## Stored data entries
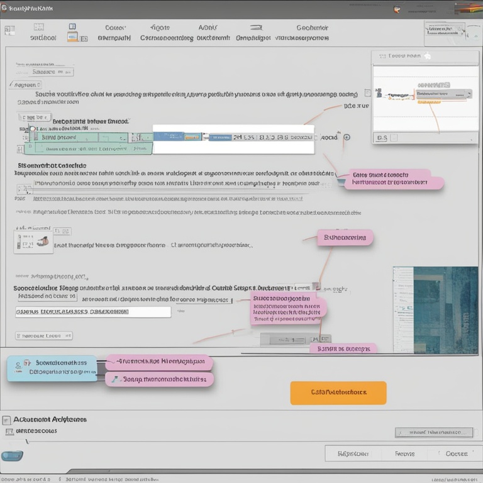Click the small connector icon inside the preview panel

(379, 93)
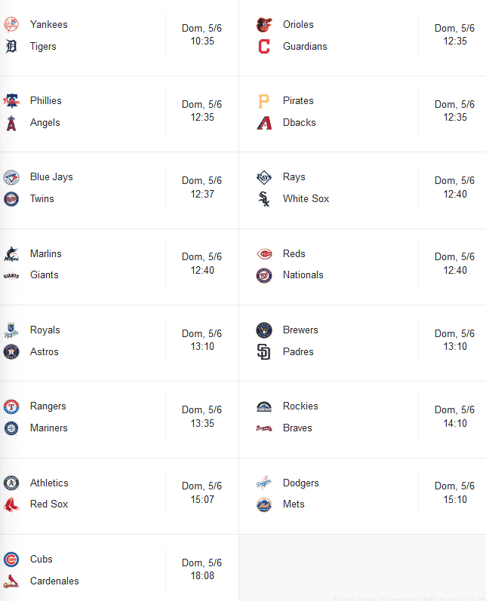Select the Guardians C logo
486x601 pixels.
pyautogui.click(x=264, y=47)
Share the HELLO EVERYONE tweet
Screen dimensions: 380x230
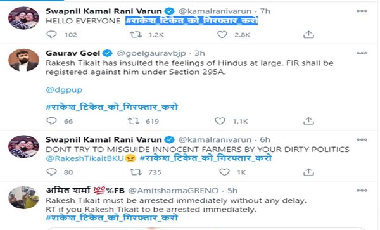click(308, 35)
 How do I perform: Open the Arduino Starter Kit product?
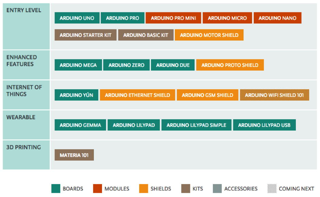click(85, 35)
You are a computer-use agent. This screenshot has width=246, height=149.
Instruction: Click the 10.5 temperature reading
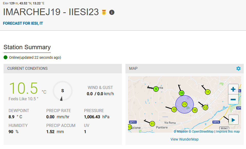(x=23, y=88)
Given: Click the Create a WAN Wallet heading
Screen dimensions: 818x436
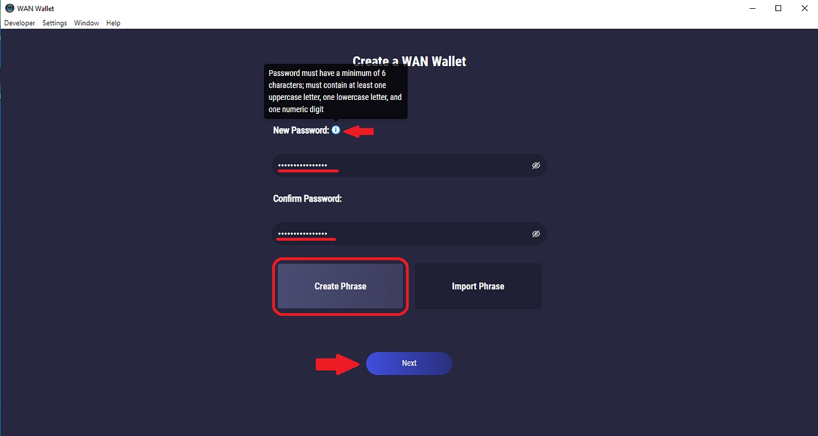Looking at the screenshot, I should click(409, 61).
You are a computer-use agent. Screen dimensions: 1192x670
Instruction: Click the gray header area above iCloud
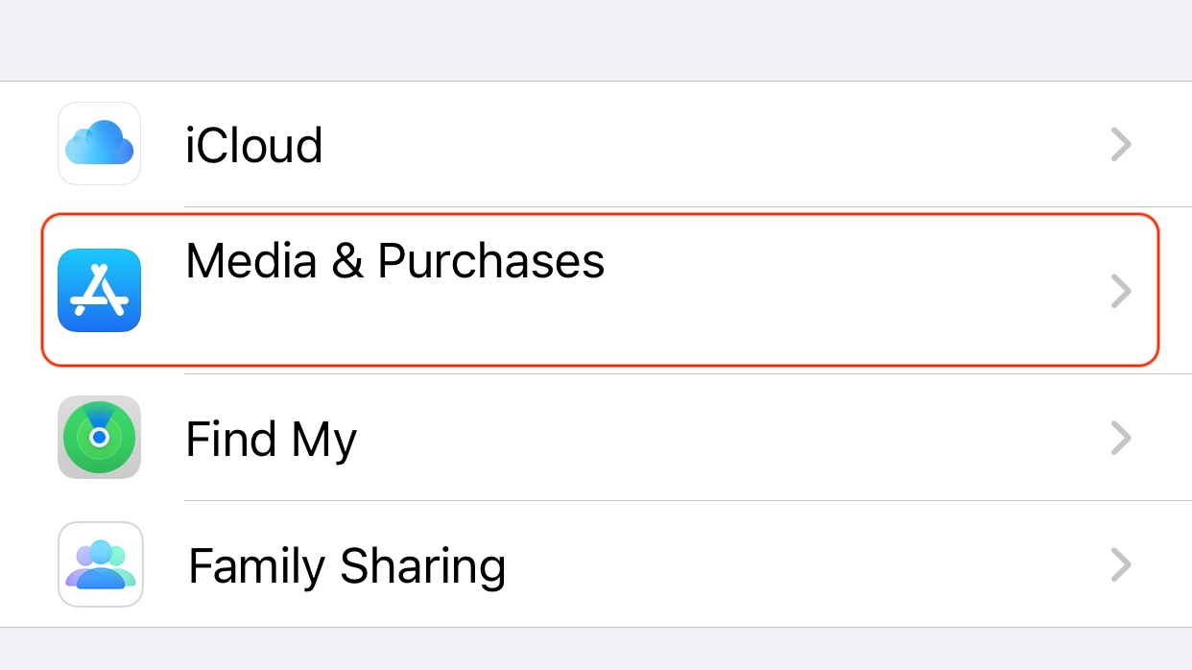tap(595, 40)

## WHAT IS BEING ASKED
The range runs from the line containing "Screen dimensions: 380x230" through the end of the entries; print those lines exactly and leave the pictures out.

## TASK ANSWER
Screen dimensions: 380x230
click(308, 35)
 How do I perform: Open the Arduino Starter Kit product?
click(85, 35)
You are a computer-use agent. This screenshot has width=246, height=149.
Instruction: Click the 10.5 temperature reading
(x=23, y=88)
Given: Click the Create a WAN Wallet heading
Screen dimensions: 818x436
Looking at the screenshot, I should click(409, 61).
You are a computer-use agent. Screen dimensions: 1192x670
Instruction: Click the gray header area above iCloud
tap(595, 40)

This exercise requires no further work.